Segment Start: Dataset extract

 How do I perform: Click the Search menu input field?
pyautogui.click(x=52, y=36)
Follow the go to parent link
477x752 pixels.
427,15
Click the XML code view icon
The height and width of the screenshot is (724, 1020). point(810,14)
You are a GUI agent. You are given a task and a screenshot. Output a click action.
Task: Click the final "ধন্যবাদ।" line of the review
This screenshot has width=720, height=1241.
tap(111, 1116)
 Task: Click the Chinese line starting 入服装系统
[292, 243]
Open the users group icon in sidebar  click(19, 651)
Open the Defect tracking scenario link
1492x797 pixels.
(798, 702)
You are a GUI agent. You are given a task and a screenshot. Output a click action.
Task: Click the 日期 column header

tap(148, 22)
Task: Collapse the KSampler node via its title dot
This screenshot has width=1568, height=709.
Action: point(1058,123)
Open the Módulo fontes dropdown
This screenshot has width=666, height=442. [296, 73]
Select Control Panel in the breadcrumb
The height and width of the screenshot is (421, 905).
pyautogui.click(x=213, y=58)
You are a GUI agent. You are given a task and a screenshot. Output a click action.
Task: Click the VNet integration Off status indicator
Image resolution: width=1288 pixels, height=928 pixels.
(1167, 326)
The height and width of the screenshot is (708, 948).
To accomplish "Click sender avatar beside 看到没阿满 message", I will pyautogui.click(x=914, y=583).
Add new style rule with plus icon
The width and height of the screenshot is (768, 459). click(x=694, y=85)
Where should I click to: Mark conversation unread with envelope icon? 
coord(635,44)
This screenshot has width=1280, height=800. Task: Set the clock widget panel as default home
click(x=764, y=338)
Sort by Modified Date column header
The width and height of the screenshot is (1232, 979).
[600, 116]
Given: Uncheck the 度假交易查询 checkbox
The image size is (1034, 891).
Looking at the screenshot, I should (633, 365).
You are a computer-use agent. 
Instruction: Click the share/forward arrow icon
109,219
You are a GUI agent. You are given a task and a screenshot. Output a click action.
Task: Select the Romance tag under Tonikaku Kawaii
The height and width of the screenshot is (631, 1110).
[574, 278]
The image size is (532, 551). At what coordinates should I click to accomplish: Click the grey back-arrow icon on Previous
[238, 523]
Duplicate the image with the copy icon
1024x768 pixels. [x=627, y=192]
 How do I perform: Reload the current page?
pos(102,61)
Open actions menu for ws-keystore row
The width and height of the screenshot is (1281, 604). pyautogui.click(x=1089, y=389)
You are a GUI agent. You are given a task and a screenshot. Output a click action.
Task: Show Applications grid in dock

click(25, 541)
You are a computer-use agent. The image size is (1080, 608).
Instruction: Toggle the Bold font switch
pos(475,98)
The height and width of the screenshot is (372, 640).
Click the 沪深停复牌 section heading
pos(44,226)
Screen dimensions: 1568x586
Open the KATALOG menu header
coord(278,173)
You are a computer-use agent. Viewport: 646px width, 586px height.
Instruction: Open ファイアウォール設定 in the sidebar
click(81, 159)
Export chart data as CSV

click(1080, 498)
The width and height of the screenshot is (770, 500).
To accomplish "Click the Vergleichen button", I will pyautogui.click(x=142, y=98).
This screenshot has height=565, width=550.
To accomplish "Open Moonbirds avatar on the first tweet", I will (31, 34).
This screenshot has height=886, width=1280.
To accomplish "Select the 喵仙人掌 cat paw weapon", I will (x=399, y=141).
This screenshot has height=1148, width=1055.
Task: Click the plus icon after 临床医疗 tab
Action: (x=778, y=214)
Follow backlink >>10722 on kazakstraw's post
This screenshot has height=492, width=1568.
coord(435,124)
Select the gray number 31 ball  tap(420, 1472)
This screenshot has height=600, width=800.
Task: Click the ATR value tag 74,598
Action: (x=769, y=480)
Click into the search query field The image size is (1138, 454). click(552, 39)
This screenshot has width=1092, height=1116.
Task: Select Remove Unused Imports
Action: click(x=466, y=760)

Segment End: Dataset extract

* Exercise brief
The word is "computer". Copy every line above where it appears.

* Response to the exercise
You are a computer-use agent. 
You are a computer-use agent. The image size is (1080, 608).
You are a computer-use agent. Viewport: 646px width, 586px height.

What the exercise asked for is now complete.